EXERCISE REQUIREMENTS →
Your copy of the data should match it exactly, except that the pictures are gone.

AVAILABLE DATA →

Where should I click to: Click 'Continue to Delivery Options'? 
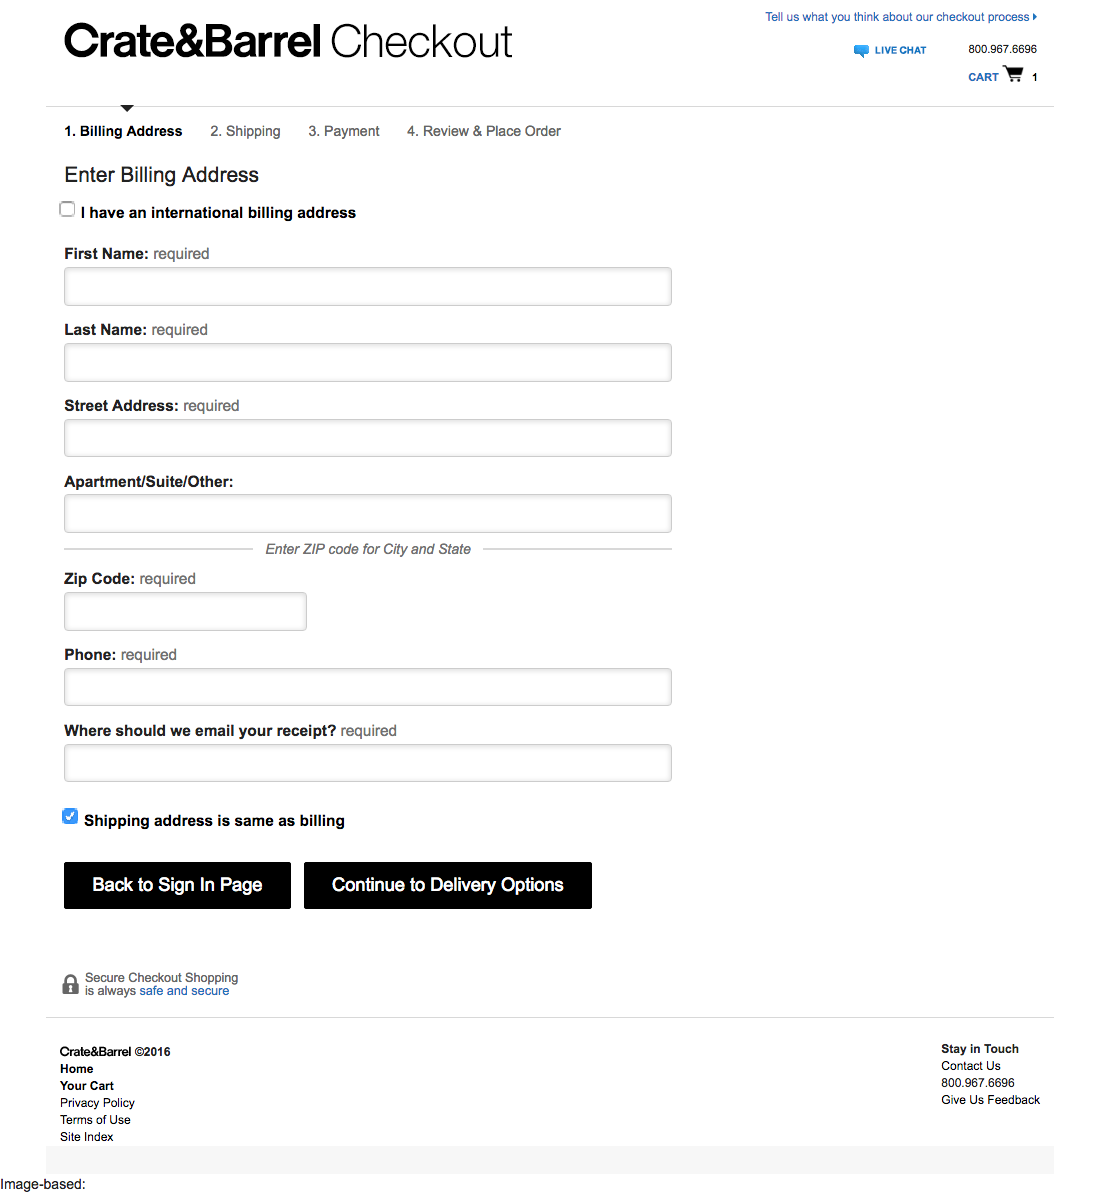point(447,885)
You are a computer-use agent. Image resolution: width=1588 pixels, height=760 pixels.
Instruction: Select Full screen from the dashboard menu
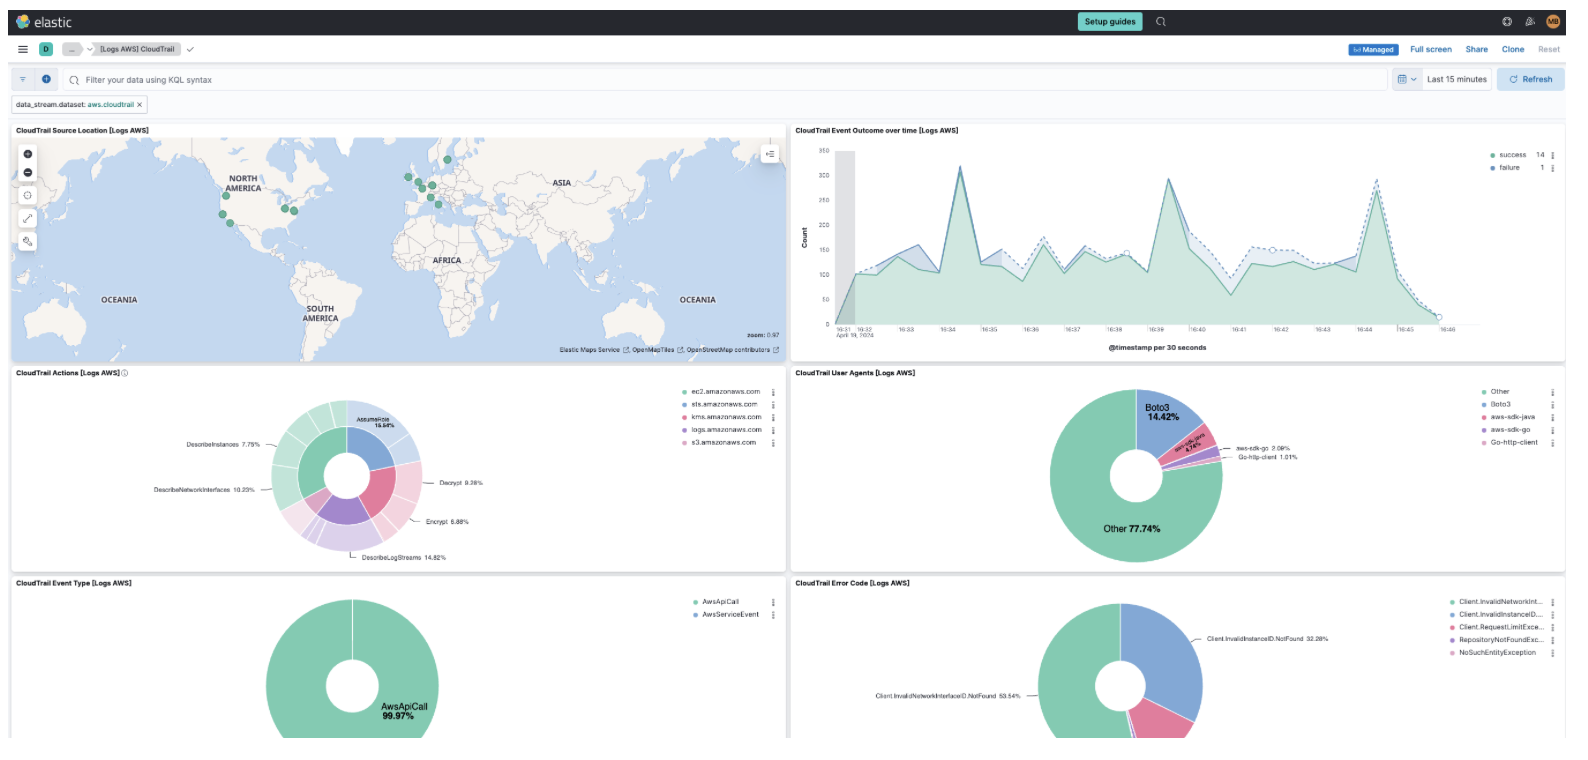pyautogui.click(x=1430, y=49)
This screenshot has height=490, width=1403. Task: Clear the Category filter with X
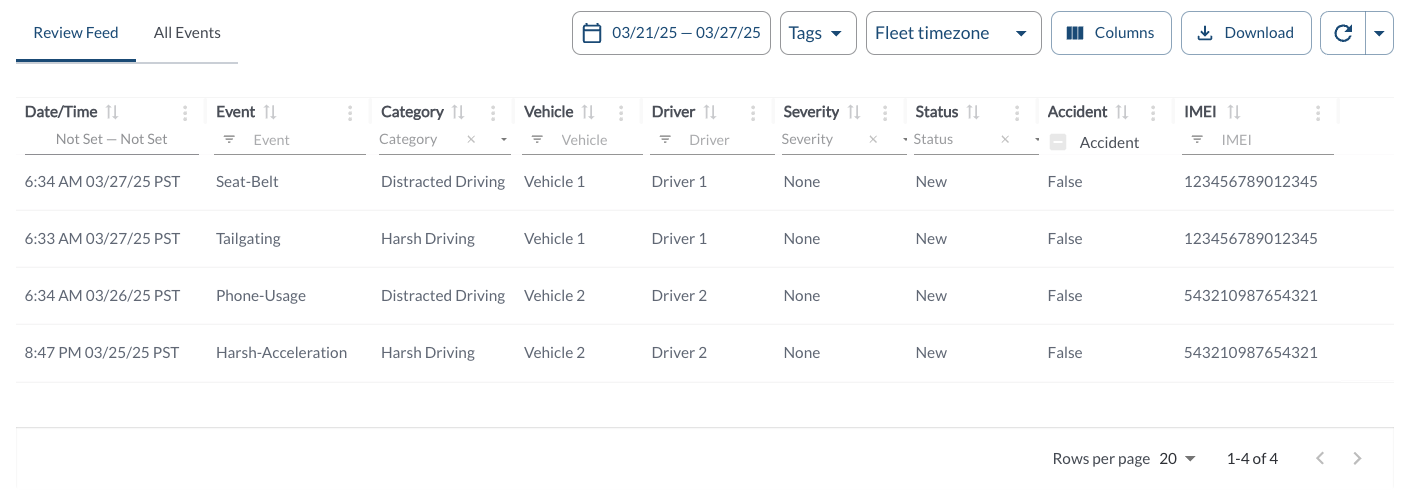tap(471, 140)
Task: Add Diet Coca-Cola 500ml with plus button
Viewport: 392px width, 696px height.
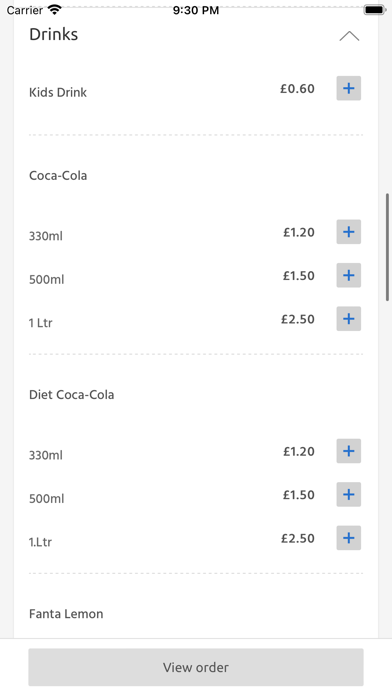Action: click(348, 494)
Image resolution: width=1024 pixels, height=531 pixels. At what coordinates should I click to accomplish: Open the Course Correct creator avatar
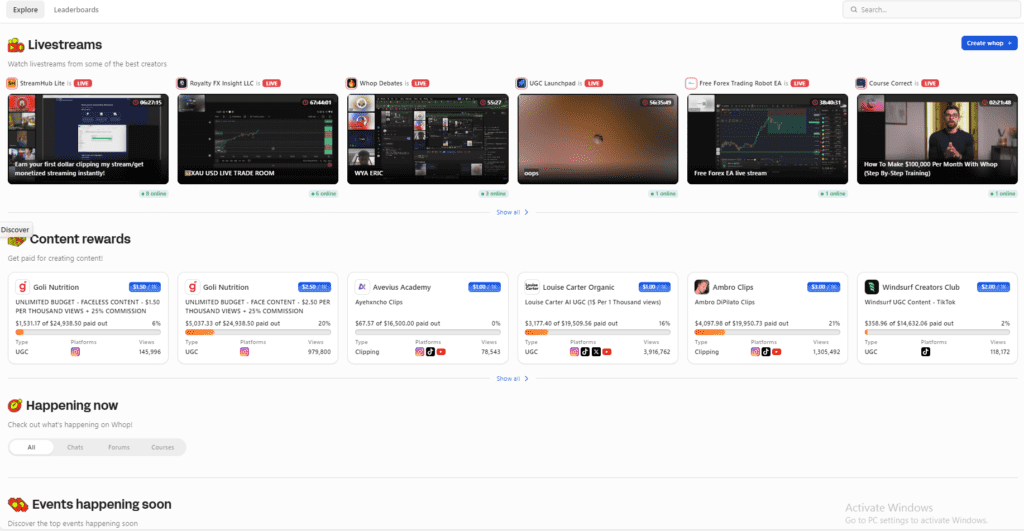click(x=861, y=83)
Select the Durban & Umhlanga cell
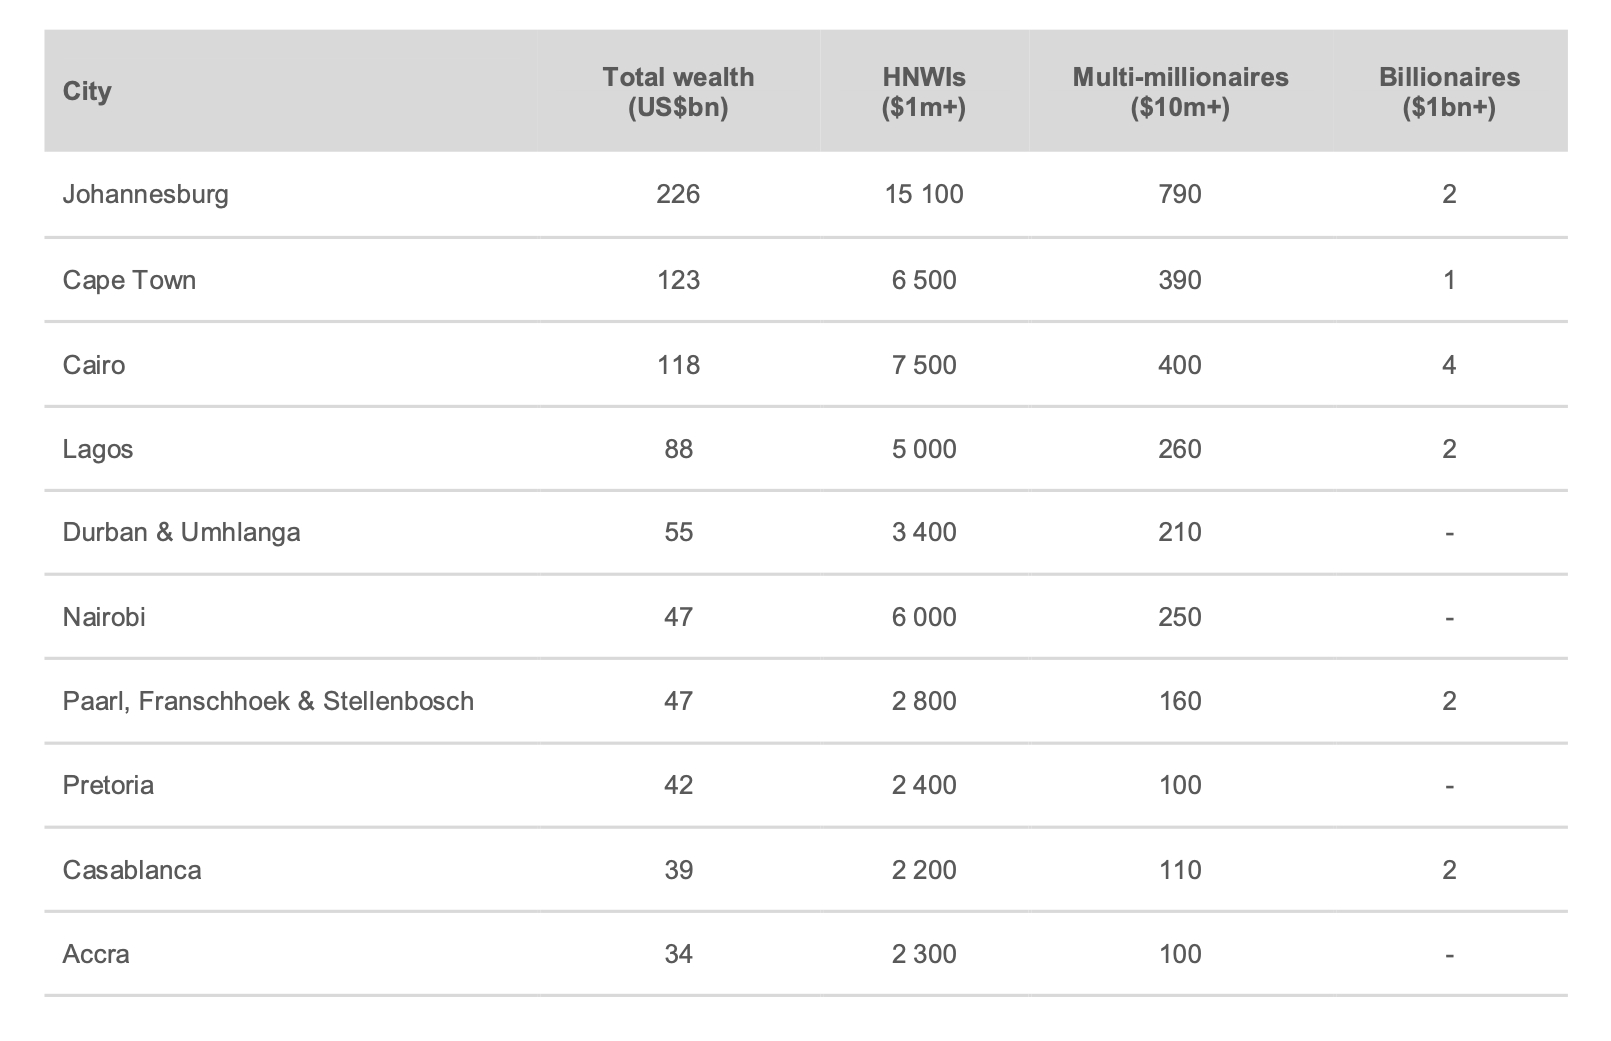This screenshot has width=1611, height=1041. pyautogui.click(x=181, y=532)
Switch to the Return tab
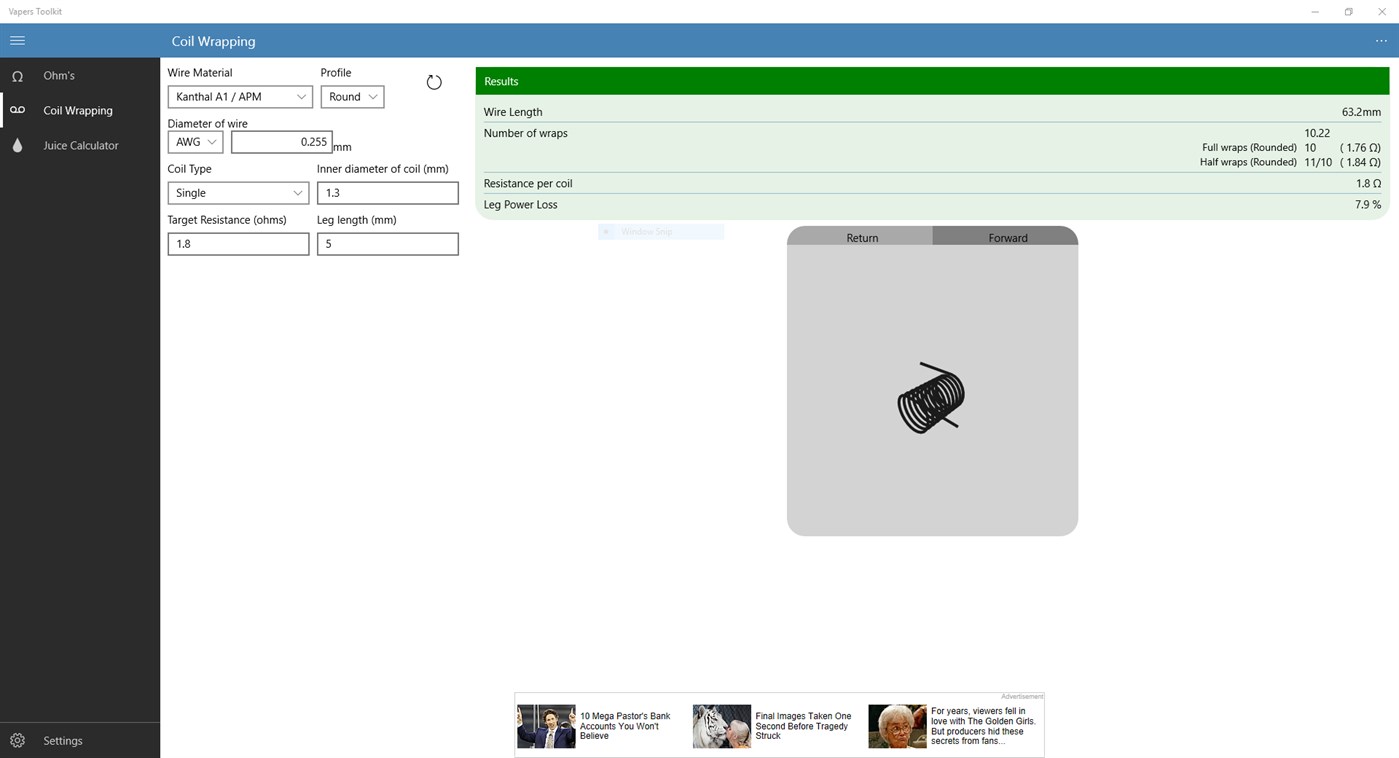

FINISHED TASK →
Where should I click to: Click 'Continue to Delivery Options'? 
point(447,885)
You are a computer-use agent. Image resolution: width=1588 pixels, height=760 pixels.
Instruction: Select Full screen from the dashboard menu
pyautogui.click(x=1430, y=49)
This screenshot has height=490, width=1403. Task: Clear the Category filter with X
tap(471, 140)
Task: Add Diet Coca-Cola 500ml with plus button
Viewport: 392px width, 696px height.
Action: click(348, 494)
Image resolution: width=1024 pixels, height=531 pixels. At what coordinates should I click to accomplish: Open the Course Correct creator avatar
click(x=861, y=83)
Select the Durban & Umhlanga cell
This screenshot has width=1611, height=1041. pyautogui.click(x=181, y=532)
Switch to the Return tab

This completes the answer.